The second set offered this:
I really appreciate the creativity of this piece. While attempting a movie this ambitiously varied sometimes results in the pieces not all fitting together just right, it is always better to get everything onto the page in a early draft so you can get a clearer sense of what’s working. For you, the element that’s actually working the best at the moment is the violence. This is not to say you should turn this into a Hostel-style gore-fest, but it’s clear you have a very good feel for how to manipulate and shock a reader at specific moments. There’s something disturbingly primal about the way Buf is dragged off into the darkness by the noose on page 60 that I found profoundly unnerving. The flesh sacrifices by the cultists and the whole Buf skinning scene were equally memorable and unpleasant moments in the movie that do a wonderful job of jarring the reader off-balance and then keeping them there. You use darkness to your advantage very effectively. I loved the way you constructed the attack on Preston and “Grabby” on the bridge. We can imagine that just hearing the noise of the knife meeting the wood in the darkness would be unimaginably terrifying for the two people caught on the bridge. It’s dynamite stuff.
And as for negative feedback, here’s a small sample:
The greatest sin of this piece is that of over-ambition. You’re a great horror writer, but I feel you tried to do way too much with your third act and the result was that much of it felt more silly than scary. Through most of the earlier part of the script you do a very nice job walking the line between the realistic horror of religious fanaticism and the world of the supernatural. The result is, as mentioned above, the audience is never comfortable because we’re not sure what kind of movie we’re watching.

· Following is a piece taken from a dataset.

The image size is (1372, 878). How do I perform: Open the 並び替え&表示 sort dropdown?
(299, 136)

Anything can happen. I feel that once we’re getting elements like a giant snake and an 8-foot troll-woman the movie loses this eerie charm and just becomes a little campy. Felicity in particular is really not playing right now. The bit with the sewed-on scalp is suitably disgusting, but in general she just feels a little too cartoonish to be all that scary. The implication of supernatural “monsters” in the darkness of the mines is so much more terrifying than actually showing us giant women or huge “godsnakes” because it allows our imaginations to run wild.

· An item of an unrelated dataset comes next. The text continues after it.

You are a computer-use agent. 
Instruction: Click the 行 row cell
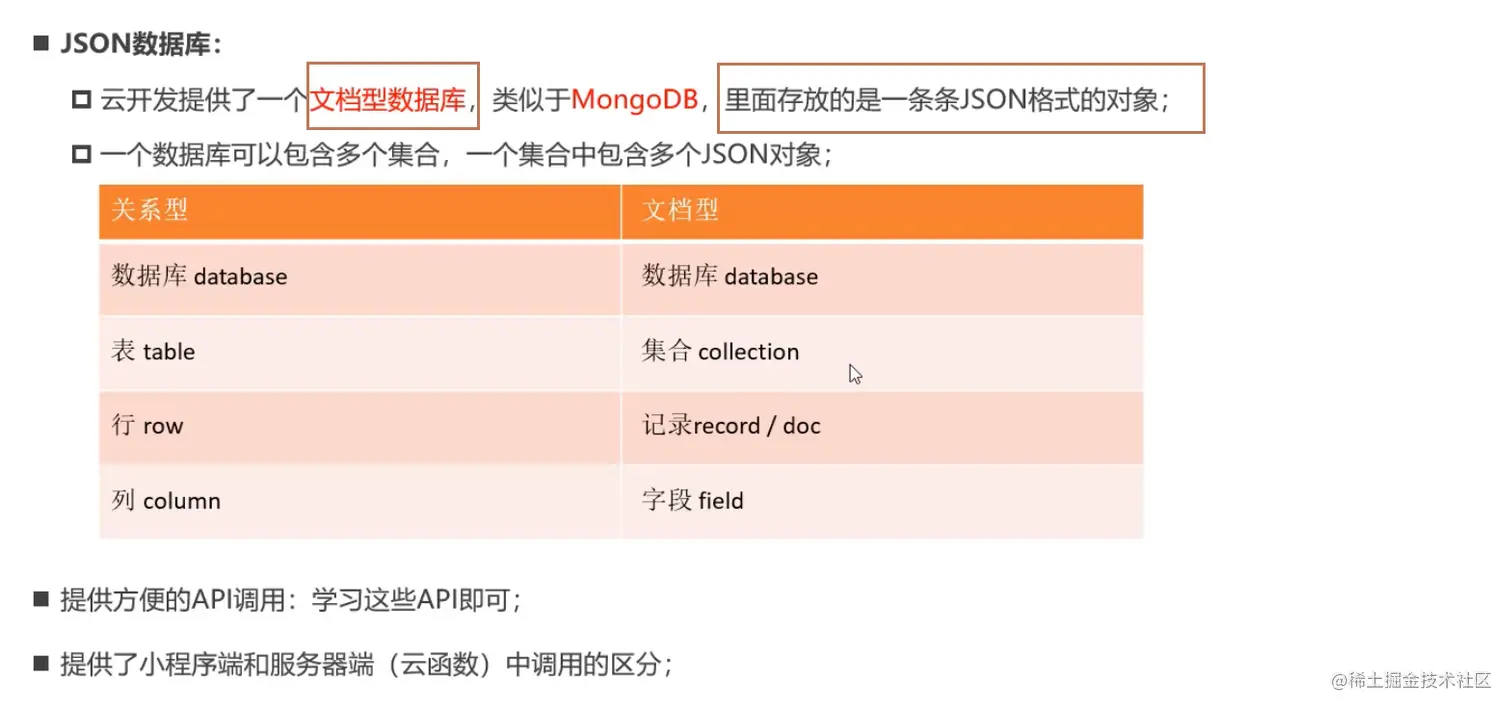pyautogui.click(x=360, y=426)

What I think is interesting is that you get two set of reader’s feedback. THis allows you to contrast what hit and missed with each of them. One reader might love something, and then the other might hate it. But, if both like something, or both hate something, maybe those are thing you want to expand on or change.

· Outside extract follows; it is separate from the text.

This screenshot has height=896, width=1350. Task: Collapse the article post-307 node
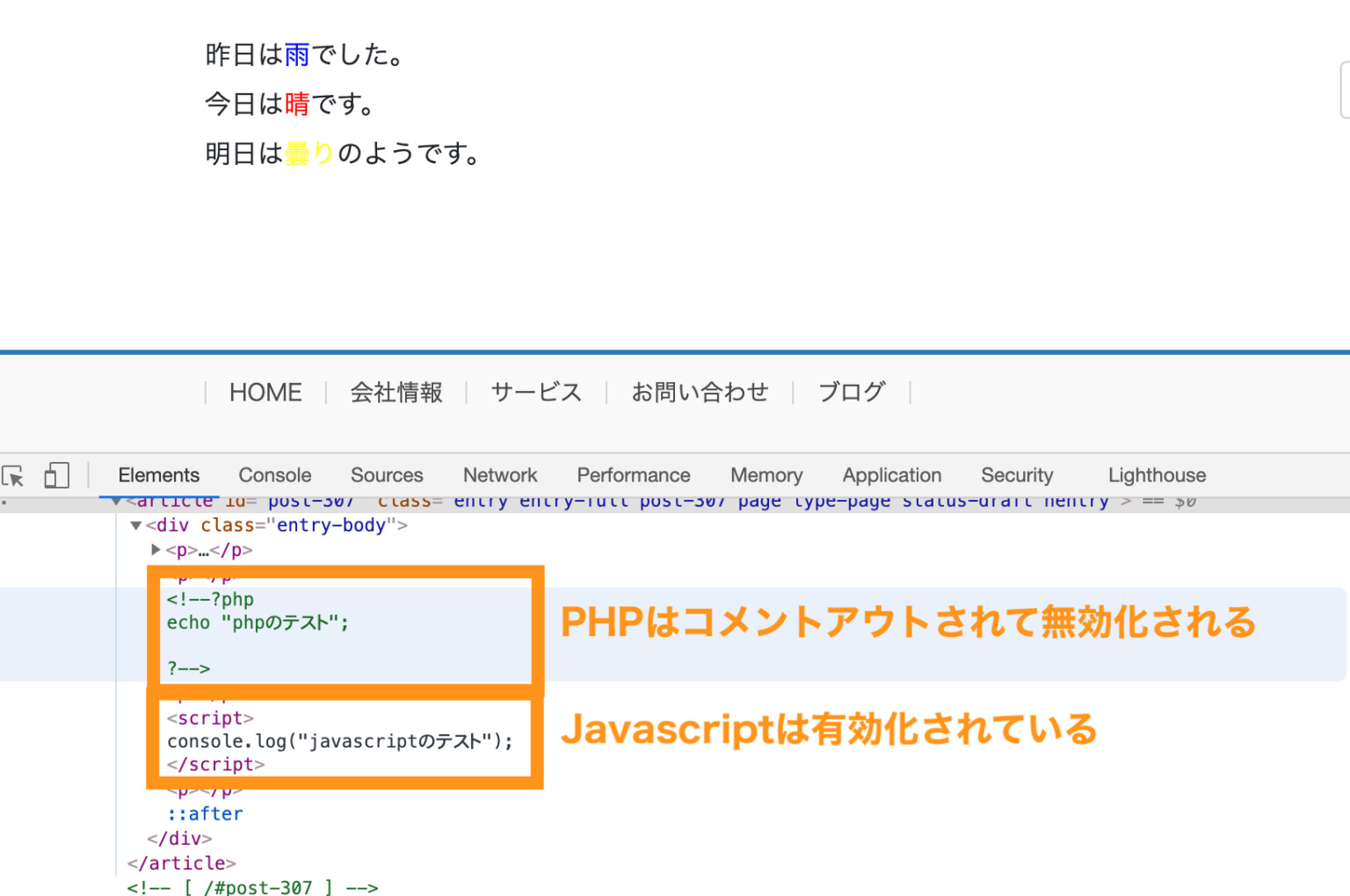(116, 500)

Feedback on a script is a weird beast. EVERYTHING is subjective, but if enough people say the same thing, you should pop up and listen. While I’m not endorsing the Bluecat screenplay contest, this gives you a solid example of the type of feedback you can expect. A lot of contests aren’t as transparent at the type of feedback they offer, so I think this was worthwhile to share with any of you who are curious.
This isn’t “coverage” in the traditional sense of the word. I think the term “feedback” is adequate. But many contests say they offer “feedback” and it’s more like what I mentioned above. Bluecat seems to be taking a different approach, and I can respect that. They offer a more in-depth notes service, like the other contests, but I thought it was worth pointing out that their normal “feedback” seems superior to most efforts.
Also, there is the possibility that Dan just got two readers who happened to go above and beyond what they needed to do with their feedback. That’s completely possible. However, I’m willing to give Bluecat the benefit of the doubt here.